For the next minute, even as the shuttle got smaller and smaller above the airfield, the crowd still looked on. It seemed slow to Jonesy, real slow, but as long as three hydrogen thrusters burned, they were still alive.
“Passing through 25,000 feet, 290 knots….. 30,000 feet 330 knots, side thrusters are in optimal temperature range, but starting to cool.

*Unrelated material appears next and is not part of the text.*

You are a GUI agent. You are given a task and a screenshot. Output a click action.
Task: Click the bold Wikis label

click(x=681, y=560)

Suggest increasing thrust to 89 percent.”
“Affirmative,” replied Igor.
/> “Passing through 50,000 feet, 495 knots, forward speed faster than anticipated, suggest closing down side thrusters at 65,000, we know that the rear rocket can keep us going,” Jonesy suggested.

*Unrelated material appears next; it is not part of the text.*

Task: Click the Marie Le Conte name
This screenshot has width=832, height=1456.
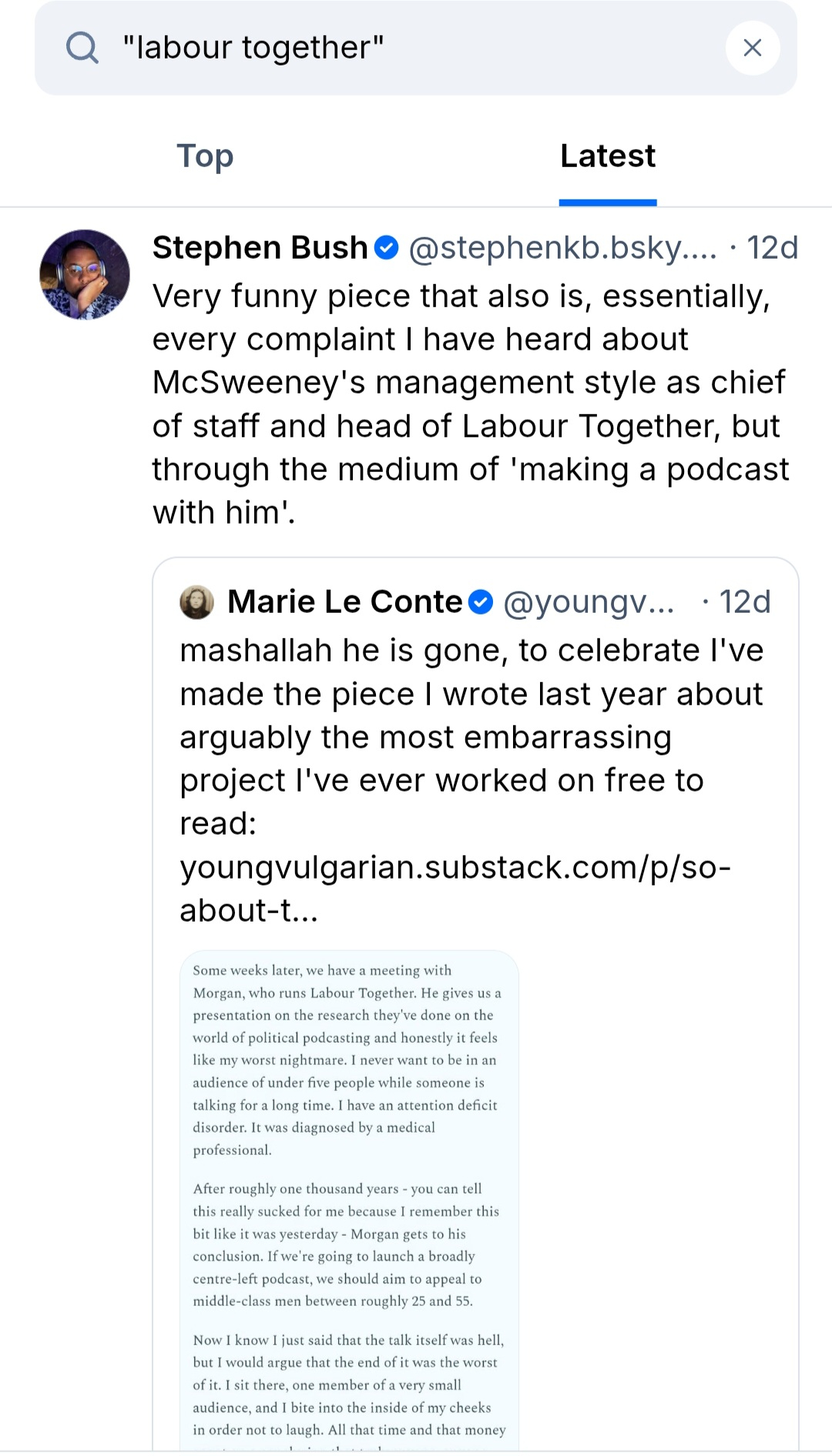Action: click(x=344, y=602)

“I think 69,000 feet is a better bet or 675 knots whichever comes first,” replied Igor.
“Passing through 62,000 feet, 590 knots, speed increasing rapidly, decreasing side thrusters to 80 percent, that should buy us some altitude,” stated Jonesy a minute or so later….shuttle is now fully compliant for exit trajectory, the sun is behind me as usual. The west facing launch was perfect….65,000 feet 620 knots, reducing side thrusters.
“They are cooling too much,” replied Igor.
“So they should, we can’t put hot babies inside the cargo bay,” Jonesy replied.
“They are at minimum atmospheric safe operating temperature, close them down immediately or transfer them to non-atmospheric operating conditions,” stated Igor.
“Roger that, Ground… 68,000 feet, 670 knots, closing them down,” replied Maggie.
Both astronauts knew that closing down two of their three propulsion units would not increase their forward speed so quickly, giving the retraction system time to fold the hydrogen thrusters into their separately sealed cargo bays after cooling down to less than 200 degrees. This would take a few seconds at the cold temperatures at this altitude. Now the thrusters were becoming a slight drag with the remaining weak atmosphere on the upward movement, and this was the second most dangerous part of the launch.
“Seventy-two thousand feet…689 knots…internal engine temperature 218 degrees. Maggie, begin engine retraction in 5 seconds…4…3…2…temperatures 203 degrees, retract engines now.”
They could feel the loss of power. It felt like the shuttle was in neutral, and it didn’t feel good. The loss of thrust felt like minutes, but twenty seconds later the green retract lights came on showing that the doors were correctly sealed and Jonesy checked their rate of climb again.
“78,000 feet….701 knots, we are about to go through the sound barrier….715 knots… forward speed increasing again, rear rocket feeling good, but could do with a little more horsepower. The blast of the pulsers hurt too much, could you guys develop an intermediate thrust?”